→ **REQUIRED WORK**
Copy the records below verbatim, line for line, with no changes.

→ **SOURCE RECORDS**
=-=-=

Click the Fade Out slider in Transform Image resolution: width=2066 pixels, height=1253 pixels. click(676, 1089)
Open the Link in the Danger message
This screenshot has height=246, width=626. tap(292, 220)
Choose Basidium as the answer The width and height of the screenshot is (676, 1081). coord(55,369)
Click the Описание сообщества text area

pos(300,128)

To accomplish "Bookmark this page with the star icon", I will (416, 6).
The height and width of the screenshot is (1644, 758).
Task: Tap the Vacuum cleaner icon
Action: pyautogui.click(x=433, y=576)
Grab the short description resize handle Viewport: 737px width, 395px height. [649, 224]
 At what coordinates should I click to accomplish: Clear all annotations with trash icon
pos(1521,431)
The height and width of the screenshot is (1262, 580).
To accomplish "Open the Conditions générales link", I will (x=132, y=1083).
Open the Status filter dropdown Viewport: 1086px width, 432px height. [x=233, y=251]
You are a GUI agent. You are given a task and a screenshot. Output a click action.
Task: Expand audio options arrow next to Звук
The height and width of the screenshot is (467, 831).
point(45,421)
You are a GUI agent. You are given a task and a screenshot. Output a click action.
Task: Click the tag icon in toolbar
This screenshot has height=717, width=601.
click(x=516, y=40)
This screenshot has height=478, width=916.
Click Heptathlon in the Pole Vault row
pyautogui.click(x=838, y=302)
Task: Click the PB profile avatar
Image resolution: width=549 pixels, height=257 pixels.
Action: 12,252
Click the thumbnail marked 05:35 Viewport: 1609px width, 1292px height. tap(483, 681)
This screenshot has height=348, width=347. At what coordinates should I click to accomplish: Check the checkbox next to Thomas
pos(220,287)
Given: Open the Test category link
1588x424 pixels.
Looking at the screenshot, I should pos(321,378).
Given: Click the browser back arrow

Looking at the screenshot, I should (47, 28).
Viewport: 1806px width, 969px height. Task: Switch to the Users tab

=-=-=

→ **EXPECTED ANSWER**
Click the Fade Out slider in Transform Image resolution: width=2066 pixels, height=1253 pixels. click(676, 1089)
Open the Link in the Danger message
This screenshot has height=246, width=626. tap(292, 220)
Choose Basidium as the answer The width and height of the screenshot is (676, 1081). coord(55,369)
Click the Описание сообщества text area

pos(300,128)

To accomplish "Bookmark this page with the star icon", I will (416, 6).
The height and width of the screenshot is (1644, 758).
Task: Tap the Vacuum cleaner icon
Action: pyautogui.click(x=433, y=576)
Grab the short description resize handle Viewport: 737px width, 395px height. [649, 224]
 At what coordinates should I click to accomplish: Clear all annotations with trash icon
pos(1521,431)
The height and width of the screenshot is (1262, 580).
To accomplish "Open the Conditions générales link", I will (x=132, y=1083).
Open the Status filter dropdown Viewport: 1086px width, 432px height. [x=233, y=251]
You are a GUI agent. You are given a task and a screenshot. Output a click action.
Task: Expand audio options arrow next to Звук
The height and width of the screenshot is (467, 831).
point(45,421)
You are a GUI agent. You are given a task and a screenshot. Output a click action.
Task: Click the tag icon in toolbar
This screenshot has height=717, width=601.
click(x=516, y=40)
This screenshot has height=478, width=916.
Click Heptathlon in the Pole Vault row
pyautogui.click(x=838, y=302)
Task: Click the PB profile avatar
Image resolution: width=549 pixels, height=257 pixels.
Action: 12,252
Click the thumbnail marked 05:35 Viewport: 1609px width, 1292px height. tap(483, 681)
This screenshot has height=348, width=347. At what coordinates should I click to accomplish: Check the checkbox next to Thomas
pos(220,287)
Given: Open the Test category link
1588x424 pixels.
Looking at the screenshot, I should pos(321,378).
Given: Click the browser back arrow

Looking at the screenshot, I should (47, 28).
Viewport: 1806px width, 969px height. Task: Switch to the Users tab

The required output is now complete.